▶ _Aim_:
Reproduce every line from the start of the rows down to the line containing "pos(591,81)", both ends included, and include only those lines. Keep the requests unchanged, but scale each coordinate in the answers by 0.3 and round it to a whole number, with halves rounding up.
[BEGIN]
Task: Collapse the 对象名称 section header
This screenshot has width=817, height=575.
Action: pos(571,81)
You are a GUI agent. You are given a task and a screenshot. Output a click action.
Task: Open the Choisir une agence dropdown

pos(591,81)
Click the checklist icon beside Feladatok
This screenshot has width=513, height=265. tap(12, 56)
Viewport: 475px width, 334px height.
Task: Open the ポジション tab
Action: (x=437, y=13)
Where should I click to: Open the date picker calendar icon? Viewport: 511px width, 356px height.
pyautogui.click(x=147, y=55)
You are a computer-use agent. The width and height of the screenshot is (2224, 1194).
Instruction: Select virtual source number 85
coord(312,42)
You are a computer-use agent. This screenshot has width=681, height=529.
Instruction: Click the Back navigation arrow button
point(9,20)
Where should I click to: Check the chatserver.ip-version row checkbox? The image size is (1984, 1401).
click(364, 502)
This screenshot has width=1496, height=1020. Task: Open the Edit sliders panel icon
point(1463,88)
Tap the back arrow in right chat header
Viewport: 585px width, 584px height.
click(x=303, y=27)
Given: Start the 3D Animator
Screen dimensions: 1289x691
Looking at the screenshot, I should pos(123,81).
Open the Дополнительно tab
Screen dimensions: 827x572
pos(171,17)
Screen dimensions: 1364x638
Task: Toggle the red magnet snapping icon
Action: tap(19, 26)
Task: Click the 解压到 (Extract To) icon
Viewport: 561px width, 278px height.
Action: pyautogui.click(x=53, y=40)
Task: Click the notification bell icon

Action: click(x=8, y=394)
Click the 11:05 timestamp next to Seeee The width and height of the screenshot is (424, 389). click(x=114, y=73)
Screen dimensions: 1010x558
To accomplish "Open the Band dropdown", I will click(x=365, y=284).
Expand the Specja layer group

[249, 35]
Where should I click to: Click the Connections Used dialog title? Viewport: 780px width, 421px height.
[END]
▶ _Finished task_:
Task: Collapse the 对象名称 section header
This screenshot has width=817, height=575.
Action: pos(171,24)
You are a GUI agent. You are given a task and a screenshot. Output a click action.
Task: Open the Choisir une agence dropdown

pos(177,24)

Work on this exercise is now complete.